§ Task description: Type every record exactly as it appears.

§ Records for the task:
· · ·

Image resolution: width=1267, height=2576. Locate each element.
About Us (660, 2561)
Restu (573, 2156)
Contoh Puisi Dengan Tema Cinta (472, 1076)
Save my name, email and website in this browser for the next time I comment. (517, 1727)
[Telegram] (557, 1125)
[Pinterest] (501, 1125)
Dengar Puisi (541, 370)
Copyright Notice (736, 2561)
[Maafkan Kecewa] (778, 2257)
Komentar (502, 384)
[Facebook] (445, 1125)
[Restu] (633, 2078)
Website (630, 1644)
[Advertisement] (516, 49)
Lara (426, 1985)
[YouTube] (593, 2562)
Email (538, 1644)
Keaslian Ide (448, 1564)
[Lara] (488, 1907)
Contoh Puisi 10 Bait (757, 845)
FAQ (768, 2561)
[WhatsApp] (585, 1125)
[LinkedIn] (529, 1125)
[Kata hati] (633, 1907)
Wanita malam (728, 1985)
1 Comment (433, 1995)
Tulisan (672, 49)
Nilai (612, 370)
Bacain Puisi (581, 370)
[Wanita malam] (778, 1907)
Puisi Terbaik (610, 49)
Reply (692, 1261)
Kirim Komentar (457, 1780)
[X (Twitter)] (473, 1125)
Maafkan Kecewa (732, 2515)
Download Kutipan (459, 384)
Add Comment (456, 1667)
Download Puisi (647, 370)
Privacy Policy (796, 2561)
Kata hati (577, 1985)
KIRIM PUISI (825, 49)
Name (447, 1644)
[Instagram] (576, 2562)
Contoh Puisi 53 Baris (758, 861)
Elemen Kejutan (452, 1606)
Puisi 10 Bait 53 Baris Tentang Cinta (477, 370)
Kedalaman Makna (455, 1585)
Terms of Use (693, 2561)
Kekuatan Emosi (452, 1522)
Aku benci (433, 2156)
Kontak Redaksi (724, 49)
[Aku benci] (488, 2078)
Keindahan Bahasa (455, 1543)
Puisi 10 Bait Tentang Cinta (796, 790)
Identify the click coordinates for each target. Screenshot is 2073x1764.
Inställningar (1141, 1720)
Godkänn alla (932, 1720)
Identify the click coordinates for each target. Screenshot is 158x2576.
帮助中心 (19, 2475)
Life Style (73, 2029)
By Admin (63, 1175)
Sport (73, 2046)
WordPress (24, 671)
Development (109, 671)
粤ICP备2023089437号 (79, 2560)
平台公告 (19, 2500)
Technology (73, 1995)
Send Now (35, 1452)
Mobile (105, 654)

· · ·

§ Written answer:
Image resolution: width=1267, height=2576. Locate each element.
About Us (660, 2561)
Restu (573, 2156)
Contoh Puisi Dengan Tema Cinta (472, 1076)
Save my name, email and website in this browser for the next time I comment. (517, 1727)
[Telegram] (557, 1125)
[Pinterest] (501, 1125)
Dengar Puisi (541, 370)
Copyright Notice (736, 2561)
[Maafkan Kecewa] (778, 2257)
Komentar (502, 384)
[Facebook] (445, 1125)
[Restu] (633, 2078)
Website (630, 1644)
[Advertisement] (516, 49)
Lara (426, 1985)
[YouTube] (593, 2562)
Email (538, 1644)
Keaslian Ide (448, 1564)
[Lara] (488, 1907)
Contoh Puisi 10 Bait (757, 845)
FAQ (768, 2561)
[WhatsApp] (585, 1125)
[LinkedIn] (529, 1125)
[Kata hati] (633, 1907)
Wanita malam (728, 1985)
1 Comment (433, 1995)
Tulisan (672, 49)
Nilai (612, 370)
Bacain Puisi (581, 370)
[Wanita malam] (778, 1907)
Puisi Terbaik (610, 49)
Reply (692, 1261)
Kirim Komentar (457, 1780)
[X (Twitter)] (473, 1125)
Maafkan Kecewa (732, 2515)
Download Kutipan (459, 384)
Add Comment (456, 1667)
Download Puisi (647, 370)
Privacy Policy (796, 2561)
Kata hati (577, 1985)
KIRIM PUISI (825, 49)
Name (447, 1644)
[Instagram] (576, 2562)
Contoh Puisi 53 Baris (758, 861)
Elemen Kejutan (452, 1606)
Puisi 10 Bait 53 Baris Tentang Cinta (477, 370)
Kedalaman Makna (455, 1585)
Terms of Use (693, 2561)
Kekuatan Emosi (452, 1522)
Aku benci (433, 2156)
Kontak Redaksi (724, 49)
[Aku benci] (488, 2078)
Keindahan Bahasa (455, 1543)
Puisi 10 Bait Tentang Cinta (796, 790)
Identify the click coordinates for each target. Screenshot is 2073x1764.
Inställningar (1141, 1720)
Godkänn alla (932, 1720)
Identify the click coordinates for each target. Screenshot is 158x2576.
帮助中心 (19, 2475)
Life Style (73, 2029)
By Admin (63, 1175)
Sport (73, 2046)
WordPress (24, 671)
Development (109, 671)
粤ICP备2023089437号 (79, 2560)
平台公告 (19, 2500)
Technology (73, 1995)
Send Now (35, 1452)
Mobile (105, 654)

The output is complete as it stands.